▶ **Source material**
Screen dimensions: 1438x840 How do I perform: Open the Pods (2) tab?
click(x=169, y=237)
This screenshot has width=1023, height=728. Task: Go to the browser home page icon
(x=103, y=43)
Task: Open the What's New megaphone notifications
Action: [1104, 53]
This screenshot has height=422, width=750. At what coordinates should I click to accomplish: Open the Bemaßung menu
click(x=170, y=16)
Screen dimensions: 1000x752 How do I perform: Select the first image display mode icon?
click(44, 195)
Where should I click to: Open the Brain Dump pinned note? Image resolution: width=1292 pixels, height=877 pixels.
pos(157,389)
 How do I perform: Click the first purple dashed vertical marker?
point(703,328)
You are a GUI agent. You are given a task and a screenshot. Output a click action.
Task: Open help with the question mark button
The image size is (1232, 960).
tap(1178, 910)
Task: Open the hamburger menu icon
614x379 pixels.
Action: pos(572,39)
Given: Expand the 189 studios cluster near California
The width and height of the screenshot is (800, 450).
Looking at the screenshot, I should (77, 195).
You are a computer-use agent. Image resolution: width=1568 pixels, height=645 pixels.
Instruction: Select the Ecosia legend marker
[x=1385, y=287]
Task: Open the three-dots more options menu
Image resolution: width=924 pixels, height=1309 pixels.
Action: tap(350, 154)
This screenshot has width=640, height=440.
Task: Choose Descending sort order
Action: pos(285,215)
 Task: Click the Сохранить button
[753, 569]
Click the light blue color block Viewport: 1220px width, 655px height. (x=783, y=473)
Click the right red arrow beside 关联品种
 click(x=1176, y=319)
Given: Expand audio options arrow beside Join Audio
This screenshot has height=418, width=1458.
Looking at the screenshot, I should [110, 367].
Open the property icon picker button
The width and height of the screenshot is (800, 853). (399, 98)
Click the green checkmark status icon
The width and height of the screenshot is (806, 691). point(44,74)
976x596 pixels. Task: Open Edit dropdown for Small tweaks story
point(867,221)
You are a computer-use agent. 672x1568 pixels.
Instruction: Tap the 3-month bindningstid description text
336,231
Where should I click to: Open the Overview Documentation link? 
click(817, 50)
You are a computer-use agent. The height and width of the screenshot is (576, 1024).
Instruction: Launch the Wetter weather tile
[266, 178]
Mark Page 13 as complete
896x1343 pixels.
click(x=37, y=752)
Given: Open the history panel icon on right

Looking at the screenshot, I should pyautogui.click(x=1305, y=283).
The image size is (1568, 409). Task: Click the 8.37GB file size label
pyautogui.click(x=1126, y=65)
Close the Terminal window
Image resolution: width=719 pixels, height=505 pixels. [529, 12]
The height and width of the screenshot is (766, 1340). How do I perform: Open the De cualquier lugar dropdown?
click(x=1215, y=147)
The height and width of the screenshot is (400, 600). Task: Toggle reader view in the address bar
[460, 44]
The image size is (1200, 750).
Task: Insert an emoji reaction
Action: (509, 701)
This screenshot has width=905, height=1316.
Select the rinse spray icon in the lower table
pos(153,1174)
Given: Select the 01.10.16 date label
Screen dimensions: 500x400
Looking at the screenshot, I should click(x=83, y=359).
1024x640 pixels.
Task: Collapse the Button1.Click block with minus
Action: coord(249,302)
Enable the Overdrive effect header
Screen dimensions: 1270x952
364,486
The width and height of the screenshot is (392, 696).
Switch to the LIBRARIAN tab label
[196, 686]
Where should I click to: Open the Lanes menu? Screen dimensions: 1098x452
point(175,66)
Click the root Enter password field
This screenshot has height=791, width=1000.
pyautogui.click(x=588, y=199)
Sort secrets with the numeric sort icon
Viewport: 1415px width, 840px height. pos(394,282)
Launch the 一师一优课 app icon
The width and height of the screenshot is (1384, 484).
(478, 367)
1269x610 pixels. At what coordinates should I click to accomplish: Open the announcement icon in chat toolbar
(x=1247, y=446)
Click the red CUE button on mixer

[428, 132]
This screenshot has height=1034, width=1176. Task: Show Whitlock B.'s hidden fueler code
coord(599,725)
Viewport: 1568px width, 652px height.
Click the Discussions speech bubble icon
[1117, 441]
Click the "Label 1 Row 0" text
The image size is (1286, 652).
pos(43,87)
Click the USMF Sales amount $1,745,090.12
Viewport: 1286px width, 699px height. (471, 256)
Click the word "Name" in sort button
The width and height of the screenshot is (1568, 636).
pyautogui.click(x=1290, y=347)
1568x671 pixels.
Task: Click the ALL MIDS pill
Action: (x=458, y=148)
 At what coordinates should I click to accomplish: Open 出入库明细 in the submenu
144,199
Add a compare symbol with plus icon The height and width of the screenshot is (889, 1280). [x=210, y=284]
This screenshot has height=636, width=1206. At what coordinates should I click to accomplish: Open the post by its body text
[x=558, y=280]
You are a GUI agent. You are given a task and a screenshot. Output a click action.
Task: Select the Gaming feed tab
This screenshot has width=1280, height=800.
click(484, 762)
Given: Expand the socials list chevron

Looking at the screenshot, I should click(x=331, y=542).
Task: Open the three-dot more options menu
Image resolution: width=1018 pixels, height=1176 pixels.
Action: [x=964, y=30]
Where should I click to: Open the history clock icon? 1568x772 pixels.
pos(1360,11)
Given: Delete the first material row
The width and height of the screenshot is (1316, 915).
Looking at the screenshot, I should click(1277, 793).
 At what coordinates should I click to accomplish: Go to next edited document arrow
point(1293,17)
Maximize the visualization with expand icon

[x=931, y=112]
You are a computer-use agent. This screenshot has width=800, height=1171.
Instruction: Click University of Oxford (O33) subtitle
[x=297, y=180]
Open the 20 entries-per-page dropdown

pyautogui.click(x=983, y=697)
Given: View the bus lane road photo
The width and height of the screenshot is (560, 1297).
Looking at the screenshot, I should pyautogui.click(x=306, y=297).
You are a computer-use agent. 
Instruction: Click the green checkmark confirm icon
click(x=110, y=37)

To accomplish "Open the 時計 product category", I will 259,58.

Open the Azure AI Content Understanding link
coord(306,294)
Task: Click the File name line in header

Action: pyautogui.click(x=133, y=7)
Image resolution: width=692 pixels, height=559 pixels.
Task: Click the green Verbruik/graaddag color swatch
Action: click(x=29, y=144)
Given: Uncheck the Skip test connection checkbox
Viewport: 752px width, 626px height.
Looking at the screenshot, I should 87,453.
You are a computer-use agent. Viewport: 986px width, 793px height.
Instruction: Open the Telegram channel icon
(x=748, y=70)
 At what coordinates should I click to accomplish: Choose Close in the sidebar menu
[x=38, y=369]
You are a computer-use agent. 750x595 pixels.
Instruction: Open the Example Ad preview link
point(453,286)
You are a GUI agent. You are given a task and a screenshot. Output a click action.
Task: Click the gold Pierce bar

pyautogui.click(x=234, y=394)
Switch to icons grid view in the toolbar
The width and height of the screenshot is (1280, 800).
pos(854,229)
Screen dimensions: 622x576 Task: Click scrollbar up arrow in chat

▶ **Your task**
Copy the data word for word.

▶ **Your solution**
Screen dimensions: 1438x840 How do I perform: Open the Pods (2) tab?
click(x=169, y=237)
This screenshot has width=1023, height=728. Task: Go to the browser home page icon
(x=103, y=43)
Task: Open the What's New megaphone notifications
Action: [1104, 53]
This screenshot has height=422, width=750. At what coordinates should I click to accomplish: Open the Bemaßung menu
click(x=170, y=16)
Screen dimensions: 1000x752 How do I perform: Select the first image display mode icon?
click(44, 195)
Where should I click to: Open the Brain Dump pinned note? Image resolution: width=1292 pixels, height=877 pixels.
pos(157,389)
 How do I perform: Click the first purple dashed vertical marker?
point(703,328)
You are a GUI agent. You are given a task and a screenshot. Output a click action.
Task: Open help with the question mark button
The image size is (1232, 960).
tap(1178, 910)
Task: Open the hamburger menu icon
614x379 pixels.
Action: pos(572,39)
Given: Expand the 189 studios cluster near California
The width and height of the screenshot is (800, 450).
Looking at the screenshot, I should (77, 195).
You are a computer-use agent. Image resolution: width=1568 pixels, height=645 pixels.
Instruction: Select the Ecosia legend marker
[x=1385, y=287]
Task: Open the three-dots more options menu
Image resolution: width=924 pixels, height=1309 pixels.
Action: tap(350, 154)
This screenshot has width=640, height=440.
Task: Choose Descending sort order
Action: pos(285,215)
 Task: Click the Сохранить button
[753, 569]
Click the light blue color block Viewport: 1220px width, 655px height. (x=783, y=473)
Click the right red arrow beside 关联品种
 click(x=1176, y=319)
Given: Expand audio options arrow beside Join Audio
This screenshot has height=418, width=1458.
Looking at the screenshot, I should [110, 367].
Open the property icon picker button
The width and height of the screenshot is (800, 853). (399, 98)
Click the green checkmark status icon
The width and height of the screenshot is (806, 691). point(44,74)
976x596 pixels. Task: Open Edit dropdown for Small tweaks story
point(867,221)
You are a computer-use agent. 672x1568 pixels.
Instruction: Tap the 3-month bindningstid description text
336,231
Where should I click to: Open the Overview Documentation link? 
click(817, 50)
You are a computer-use agent. The height and width of the screenshot is (576, 1024).
Instruction: Launch the Wetter weather tile
[266, 178]
Mark Page 13 as complete
896x1343 pixels.
click(x=37, y=752)
Given: Open the history panel icon on right

Looking at the screenshot, I should pyautogui.click(x=1305, y=283).
The image size is (1568, 409). Task: Click the 8.37GB file size label
pyautogui.click(x=1126, y=65)
Close the Terminal window
Image resolution: width=719 pixels, height=505 pixels. [529, 12]
The height and width of the screenshot is (766, 1340). How do I perform: Open the De cualquier lugar dropdown?
click(x=1215, y=147)
The height and width of the screenshot is (400, 600). Task: Toggle reader view in the address bar
[460, 44]
The image size is (1200, 750).
Task: Insert an emoji reaction
Action: (509, 701)
This screenshot has width=905, height=1316.
Select the rinse spray icon in the lower table
pos(153,1174)
Given: Select the 01.10.16 date label
Screen dimensions: 500x400
Looking at the screenshot, I should click(x=83, y=359).
1024x640 pixels.
Task: Collapse the Button1.Click block with minus
Action: coord(249,302)
Enable the Overdrive effect header
Screen dimensions: 1270x952
364,486
The width and height of the screenshot is (392, 696).
Switch to the LIBRARIAN tab label
[196, 686]
Where should I click to: Open the Lanes menu? Screen dimensions: 1098x452
point(175,66)
Click the root Enter password field
This screenshot has height=791, width=1000.
pyautogui.click(x=588, y=199)
Sort secrets with the numeric sort icon
Viewport: 1415px width, 840px height. pos(394,282)
Launch the 一师一优课 app icon
The width and height of the screenshot is (1384, 484).
(478, 367)
1269x610 pixels. At what coordinates should I click to accomplish: Open the announcement icon in chat toolbar
(x=1247, y=446)
Click the red CUE button on mixer

[428, 132]
This screenshot has height=1034, width=1176. Task: Show Whitlock B.'s hidden fueler code
coord(599,725)
Viewport: 1568px width, 652px height.
Click the Discussions speech bubble icon
[1117, 441]
Click the "Label 1 Row 0" text
The image size is (1286, 652).
pos(43,87)
Click the USMF Sales amount $1,745,090.12
Viewport: 1286px width, 699px height. (471, 256)
Click the word "Name" in sort button
The width and height of the screenshot is (1568, 636).
pyautogui.click(x=1290, y=347)
1568x671 pixels.
Task: Click the ALL MIDS pill
Action: (x=458, y=148)
 At what coordinates should I click to accomplish: Open 出入库明细 in the submenu
144,199
Add a compare symbol with plus icon The height and width of the screenshot is (889, 1280). [x=210, y=284]
This screenshot has height=636, width=1206. At what coordinates should I click to accomplish: Open the post by its body text
[x=558, y=280]
You are a GUI agent. You are given a task and a screenshot. Output a click action.
Task: Select the Gaming feed tab
This screenshot has width=1280, height=800.
click(484, 762)
Given: Expand the socials list chevron

Looking at the screenshot, I should click(x=331, y=542).
Task: Open the three-dot more options menu
Image resolution: width=1018 pixels, height=1176 pixels.
Action: [x=964, y=30]
Where should I click to: Open the history clock icon? 1568x772 pixels.
pos(1360,11)
Given: Delete the first material row
The width and height of the screenshot is (1316, 915).
Looking at the screenshot, I should click(1277, 793).
 At what coordinates should I click to accomplish: Go to next edited document arrow
point(1293,17)
Maximize the visualization with expand icon

[x=931, y=112]
You are a computer-use agent. This screenshot has width=800, height=1171.
Instruction: Click University of Oxford (O33) subtitle
[x=297, y=180]
Open the 20 entries-per-page dropdown

pyautogui.click(x=983, y=697)
Given: View the bus lane road photo
The width and height of the screenshot is (560, 1297).
Looking at the screenshot, I should pyautogui.click(x=306, y=297).
You are a computer-use agent. 
Instruction: Click the green checkmark confirm icon
click(x=110, y=37)

To accomplish "Open the 時計 product category", I will 259,58.

Open the Azure AI Content Understanding link
coord(306,294)
Task: Click the File name line in header

Action: pyautogui.click(x=133, y=7)
Image resolution: width=692 pixels, height=559 pixels.
Task: Click the green Verbruik/graaddag color swatch
Action: click(x=29, y=144)
Given: Uncheck the Skip test connection checkbox
Viewport: 752px width, 626px height.
Looking at the screenshot, I should 87,453.
You are a computer-use agent. Viewport: 986px width, 793px height.
Instruction: Open the Telegram channel icon
(x=748, y=70)
 At what coordinates should I click to accomplish: Choose Close in the sidebar menu
[x=38, y=369]
You are a computer-use agent. 750x595 pixels.
Instruction: Open the Example Ad preview link
point(453,286)
You are a GUI agent. You are given a task and a screenshot. Output a click action.
Task: Click the gold Pierce bar

pyautogui.click(x=234, y=394)
Switch to icons grid view in the toolbar
The width and height of the screenshot is (1280, 800).
pos(854,229)
Screen dimensions: 622x576 Task: Click scrollbar up arrow in chat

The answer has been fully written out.